An important part of the awards ceremony is the acceptance speech which provides an opportunity for laureates to express their positions on literature and life or on both, as often as not, they’re the same thing. Following are some of the most memorable passages:
In 1950, the philosopher Bertrand Russell received the Nobel for his “”Varied and significant writings in which he champions humanitarian ideals and freedom of thought.” With an enviable temper and gentle voice, this is what he said. In 1954, it was Hemingway’s turn. Hemingway was awarded the prize “for his mastery of the art of narrative, most recently demonstrated in The Old Man and the Sea, and for the influence that he has exerted on contemporary style.” The elderly Hemingway was unable to attend the awards ceremony due to his health, but his recorded speech on writing emphasized the imminent loneliness that a good writer will endure. The 2010 Nobel Prize went to Peruvian-Spanish writer, Mario Vargas Llosa. As a master storyteller, he related his own story as a writer learning to read at the age of five until he learned he’d won the Nobel Prize for his “for his cartography of structures of power and his trenchant images of the individual’s resistance, revolt, and defeat.”

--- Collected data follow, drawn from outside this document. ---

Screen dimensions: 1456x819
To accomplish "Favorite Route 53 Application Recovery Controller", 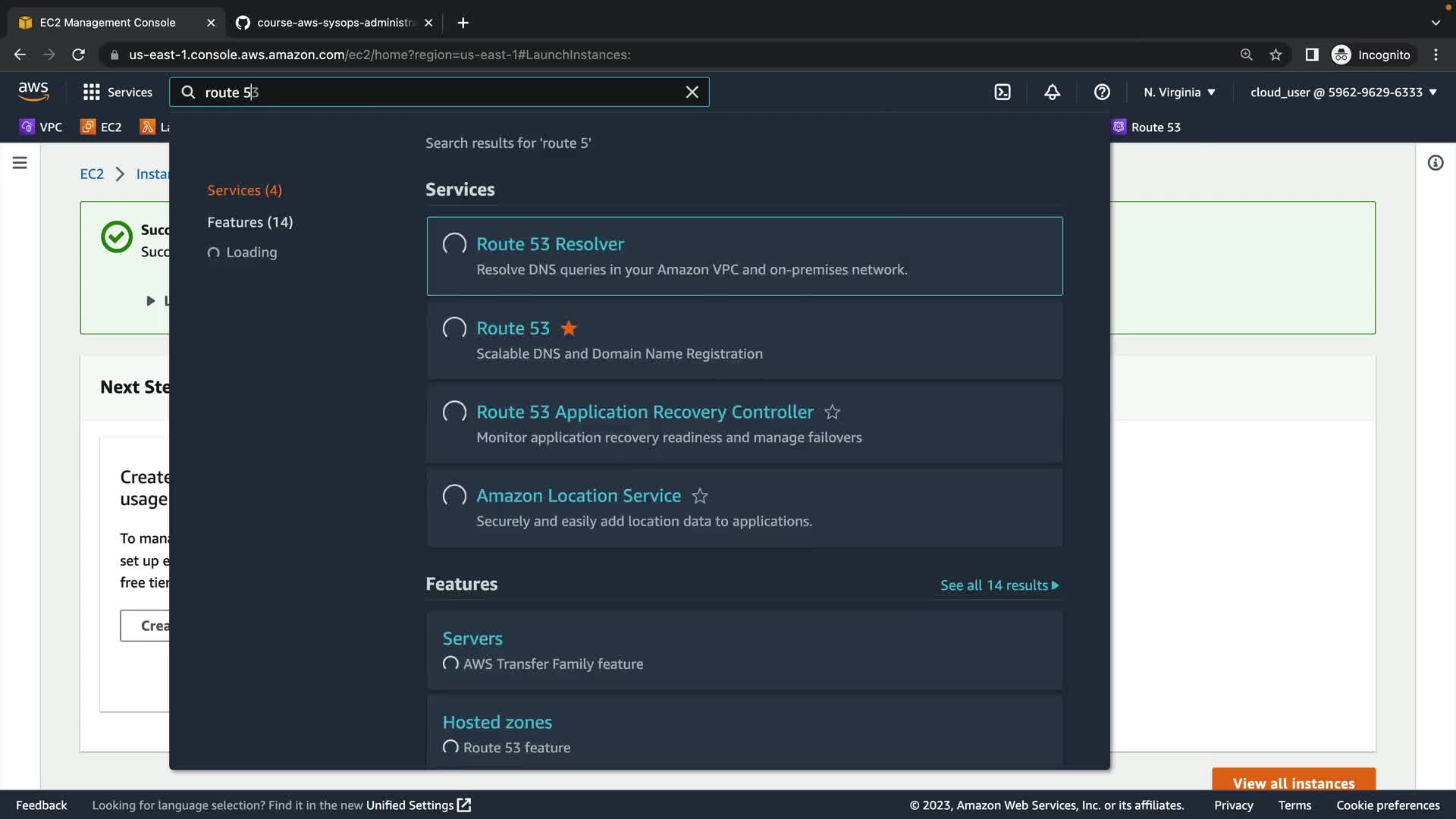I will click(832, 412).
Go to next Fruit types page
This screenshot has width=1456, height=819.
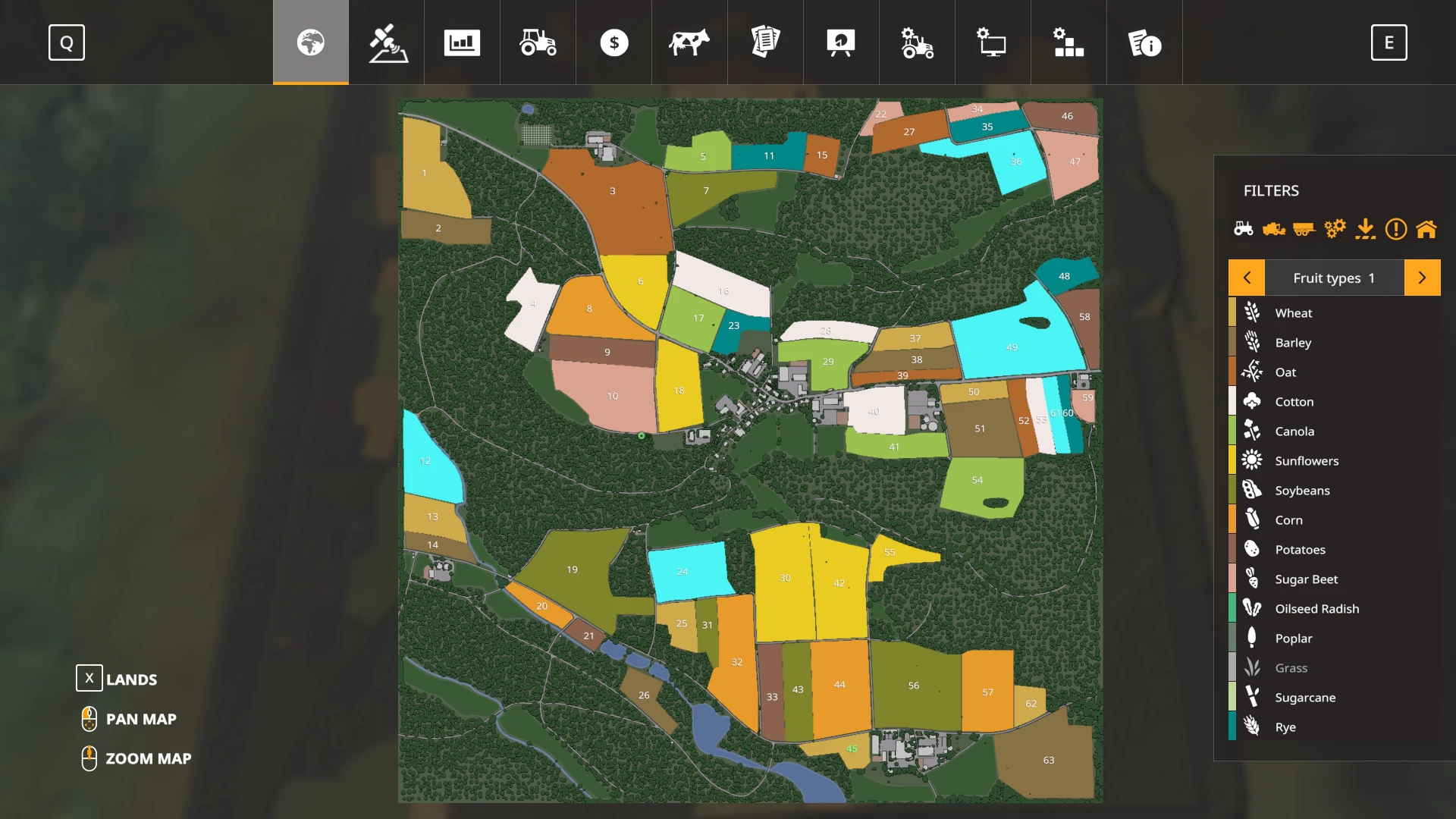click(x=1422, y=278)
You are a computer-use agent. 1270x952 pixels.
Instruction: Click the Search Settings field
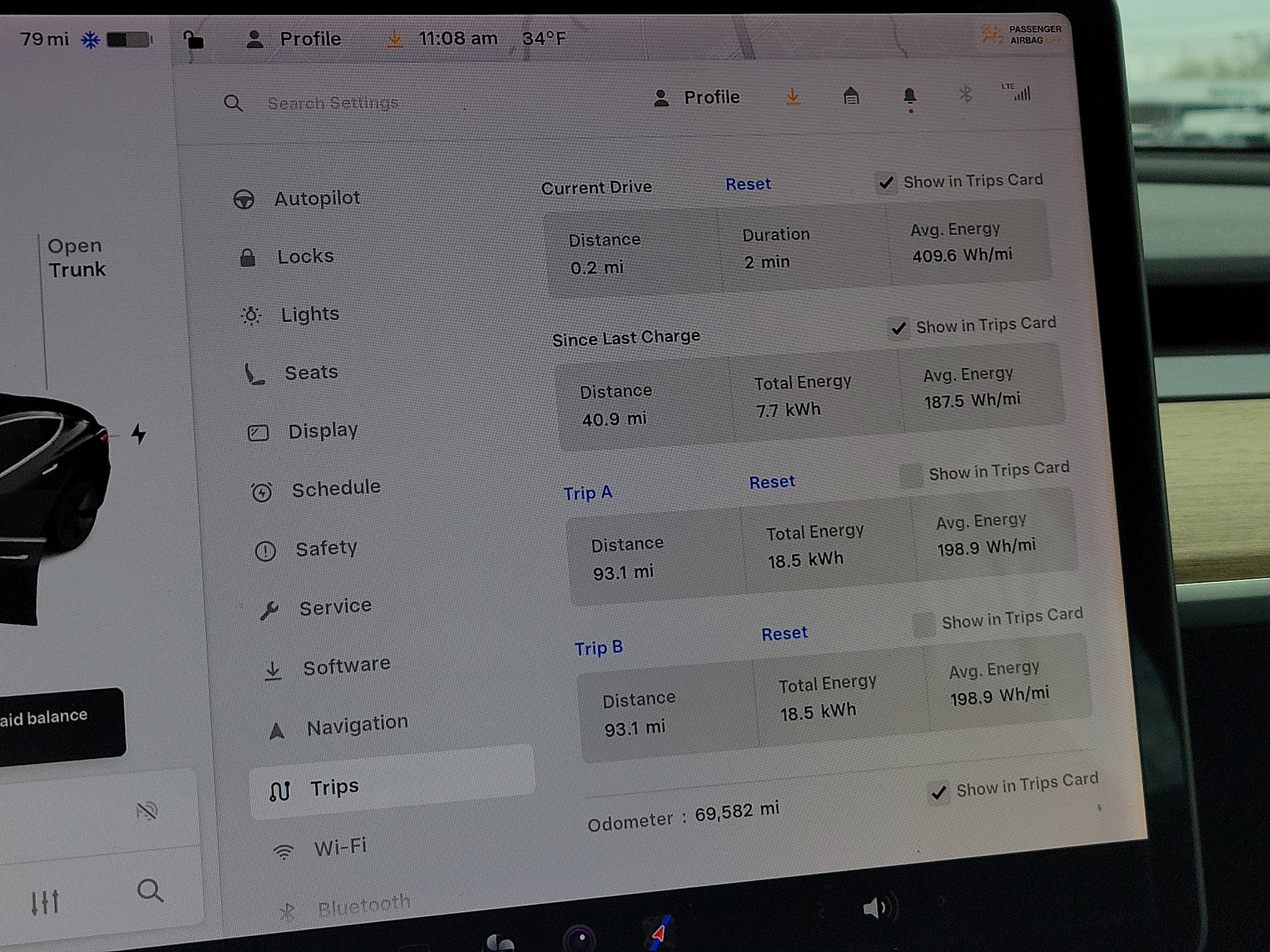(x=332, y=103)
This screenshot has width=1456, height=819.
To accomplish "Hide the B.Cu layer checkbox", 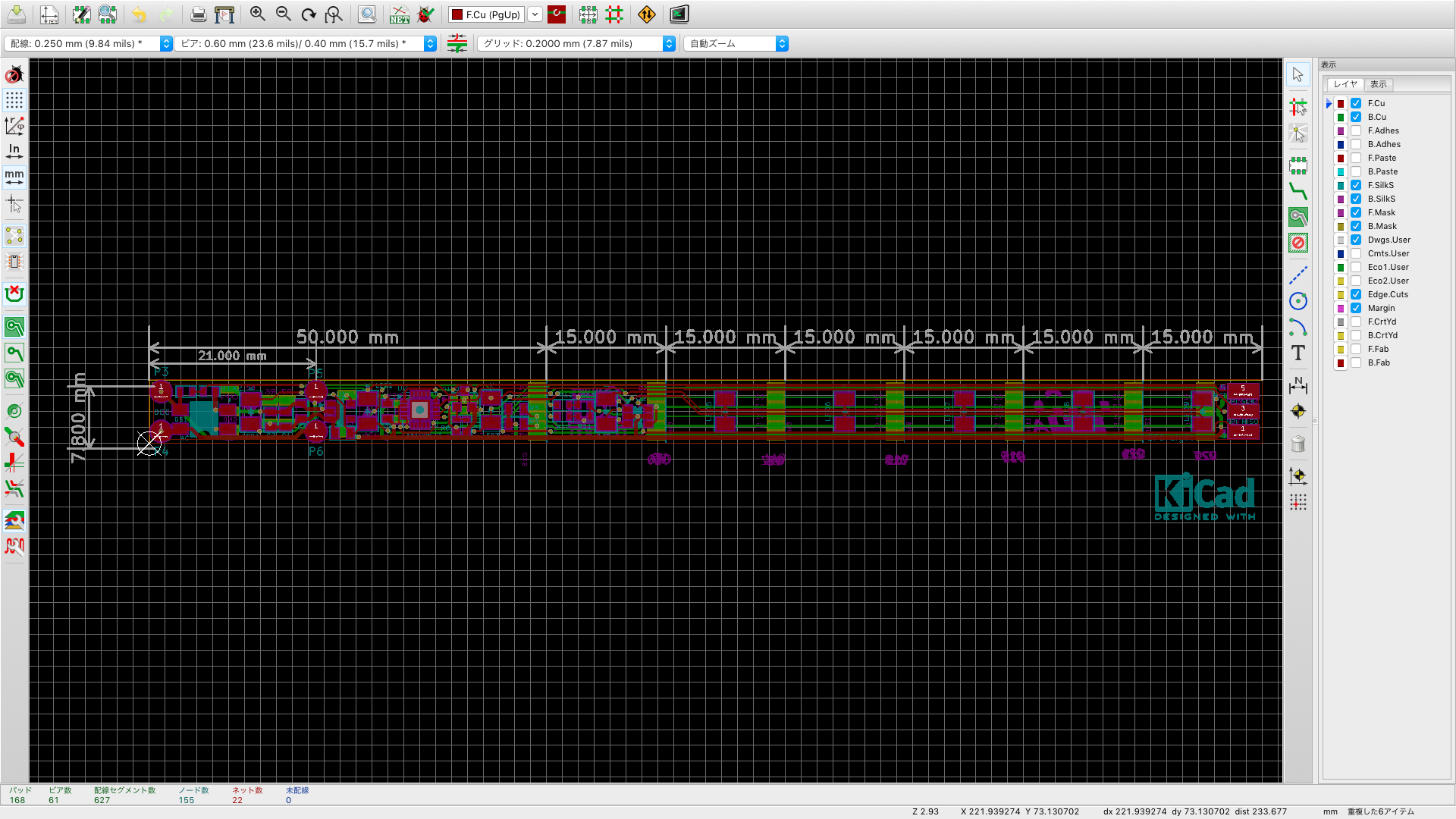I will point(1356,117).
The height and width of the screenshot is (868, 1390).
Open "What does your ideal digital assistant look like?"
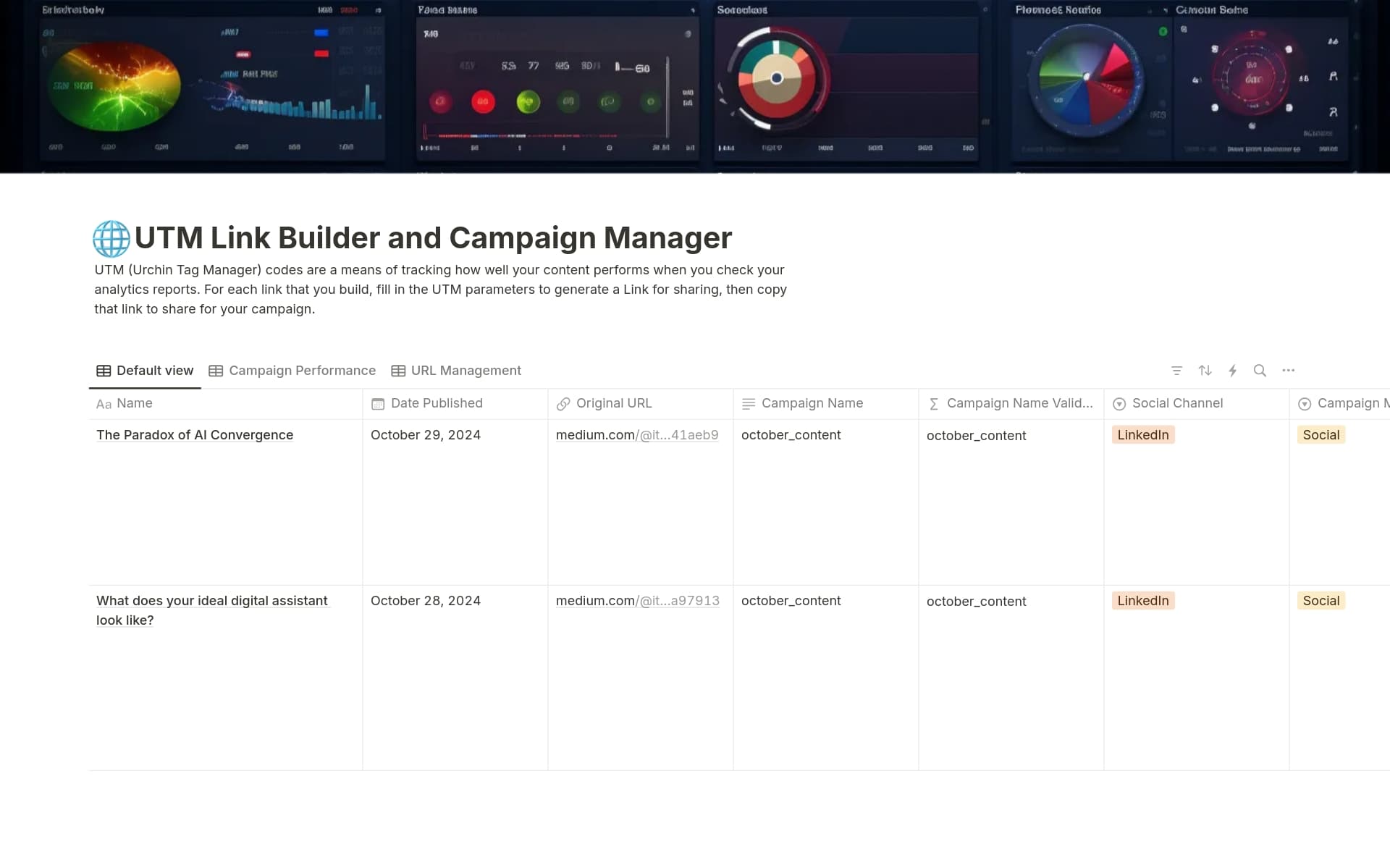pos(212,610)
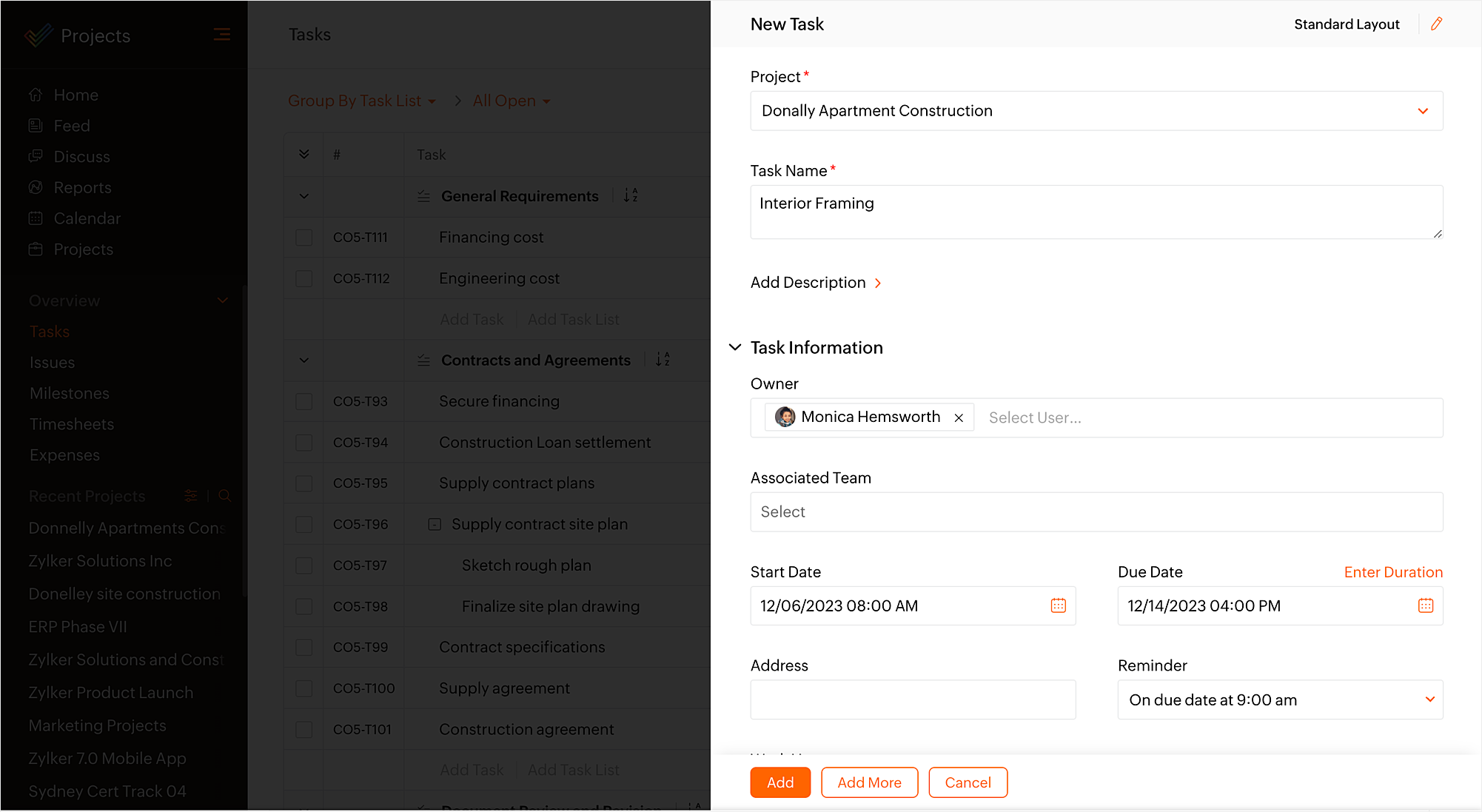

Years before, in 1949, when William Faulkner received the award, the world witnessed a speech that still resonates as a great proverb, not only for literature but for life itself. The author’s words seem to address the very way we’ve borne existence, without much to lose, but with everything to gain.
Our tragedy today is a general and universal physical fear so long sustained by now that we can even bear it. There are no longer problems of the spirit. […] He writes not of love but of lust, of defeats in which nobody loses anything of value, of victories without hope and, worst of all, without pity or compassion. His griefs grieve on no universal bones, leaving no scars. [The writer] must teach himself that the basest of all things is to be afraid; and, teaching himself that, forget it forever, leaving no room in his workshop for anything but the old verities and truths of the heart, the old universal truths lacking which any story is ephemeral and doomed – love and honor and pity and pride and compassion and sacrifice.